When we lived in Boston, we used to hike to Charlestown from Beacon Hill or Charles River Park. We were younger. I could hike up the hill to our apartment at full speed with 20 lbs of groceries in each hand. These days, I’d have to stop along the way and take a nap. On the sidewalk. Or call for an ambulance.


It turned out the ship was not the Constitution. It was The Beaver, a restored schooner that recreates one of the three Boston Tea Party (NO relation to right-wing “Tea Party”) ships. There are two ships, the second being the Eleanor. A third ship is being built. Originally, four ships sailed from England bearing tea. One sank. Three made it to Boston. Then, there was a tea party, a bit of shooting, a declaration, a revolution … and the rest, as they say, is history.


You can have tea on one of the ships. There’s a cute little “museum” which is really a gift shop and not any kind of museum.

Hi from Sam Adams. He helped start a revolution and is mostly famous for making beer. Perhaps justifiably so.

Hi from Sam Adams.
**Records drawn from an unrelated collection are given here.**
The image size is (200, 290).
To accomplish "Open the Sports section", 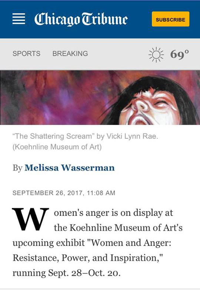I will pyautogui.click(x=26, y=54).
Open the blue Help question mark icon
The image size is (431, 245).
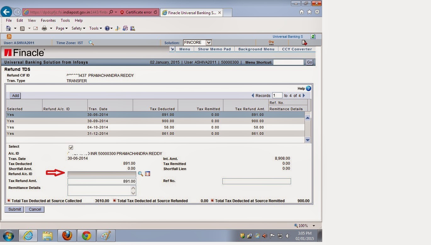[308, 88]
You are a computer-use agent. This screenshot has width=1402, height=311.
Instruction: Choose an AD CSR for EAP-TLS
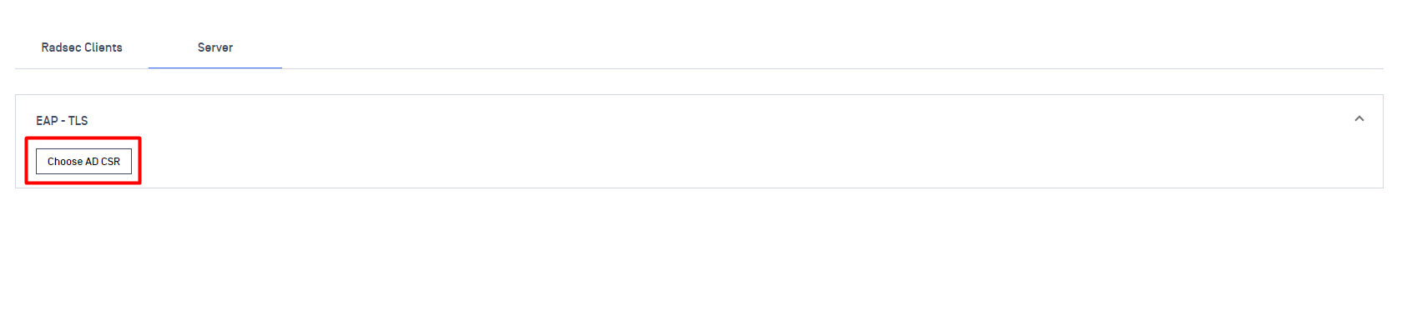(83, 161)
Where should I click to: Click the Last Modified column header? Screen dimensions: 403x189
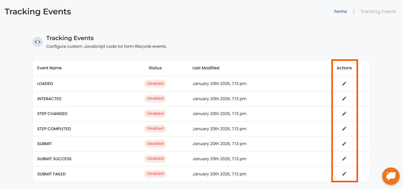click(206, 68)
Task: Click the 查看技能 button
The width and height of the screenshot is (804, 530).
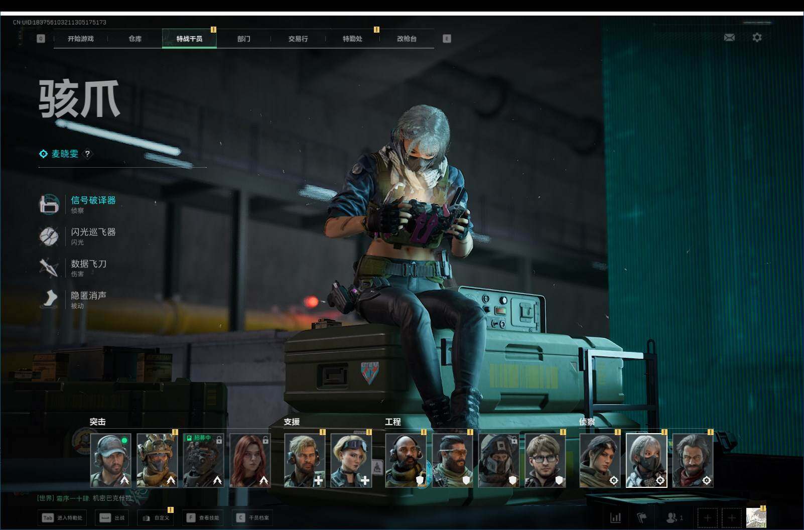Action: pyautogui.click(x=204, y=517)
He helped start a revolution and is mostly famous for making beer. Perhaps justifiably so.

We took pictures. We stopped and had crab cakes for lunch. We came home. The dogs were very glad to see us. We were very glad to see them. But mostly, we were unbelievably glad to see our extremely comfortable bed. At our age? There really is no place like home.

Other than the pictures I took with our rarely used cell phone, all the other photos were taken with my Panasonic Lumix DMC-FZ 200. It’s the camera I grab when I want to keep it simple.